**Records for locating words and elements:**
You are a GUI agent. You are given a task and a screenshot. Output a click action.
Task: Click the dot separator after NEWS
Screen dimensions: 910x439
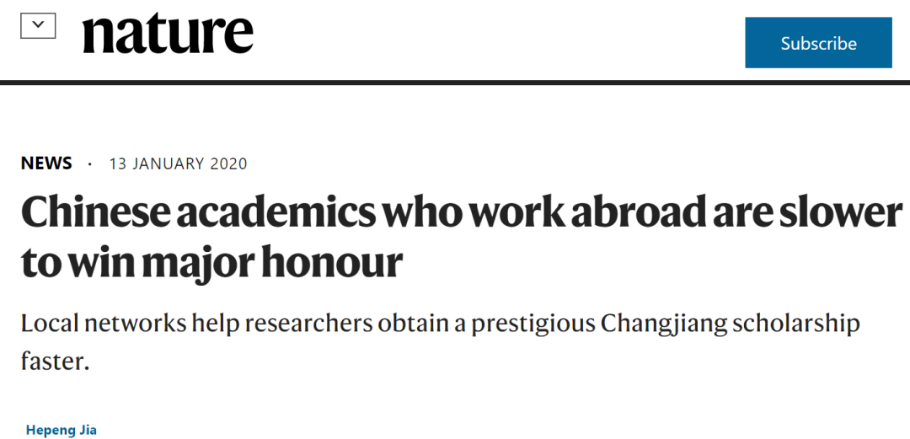pos(90,164)
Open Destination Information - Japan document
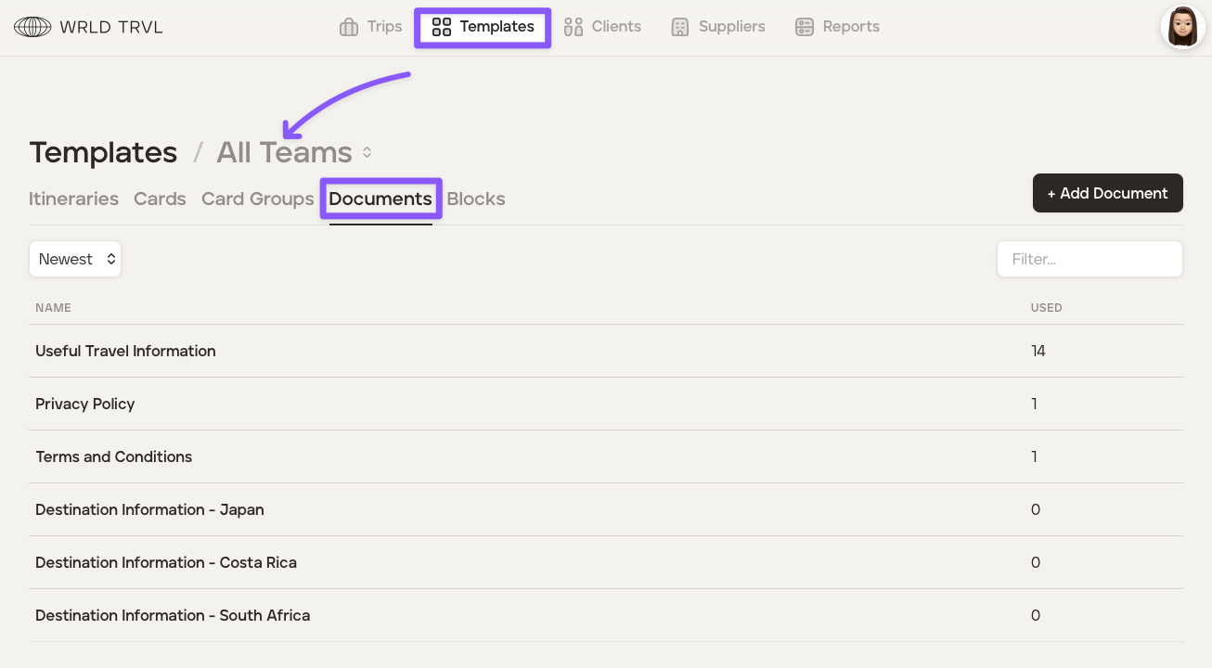The width and height of the screenshot is (1212, 668). coord(149,510)
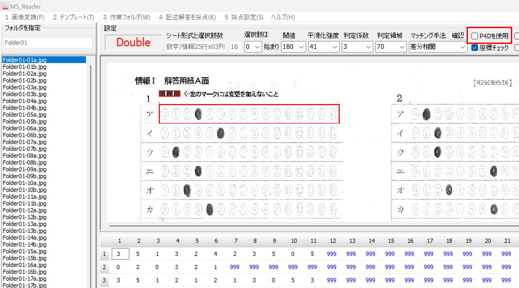Uncheck the 座標チェック checkbox
The image size is (519, 288).
[475, 48]
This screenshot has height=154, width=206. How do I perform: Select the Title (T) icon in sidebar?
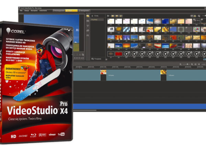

**AIM OF THE TASK:** Can you output every line of the material above as a numbered list, skipping any blank lines and leaving the pictures out?

**REPLY:**
1. You are a GUI agent. You are given a task and a screenshot. Output a click action.
2. Task: Click the dot separator after NEWS
3. Screen dimensions: 910x439
4. pos(90,164)
5. Open Destination Information - Japan document
6. The width and height of the screenshot is (1212, 668). coord(149,510)
7. Uncheck the 座標チェック checkbox
8. The image size is (519, 288).
9. [475, 48]
10. This screenshot has height=154, width=206. How do I perform: Select the Title (T) icon in sidebar?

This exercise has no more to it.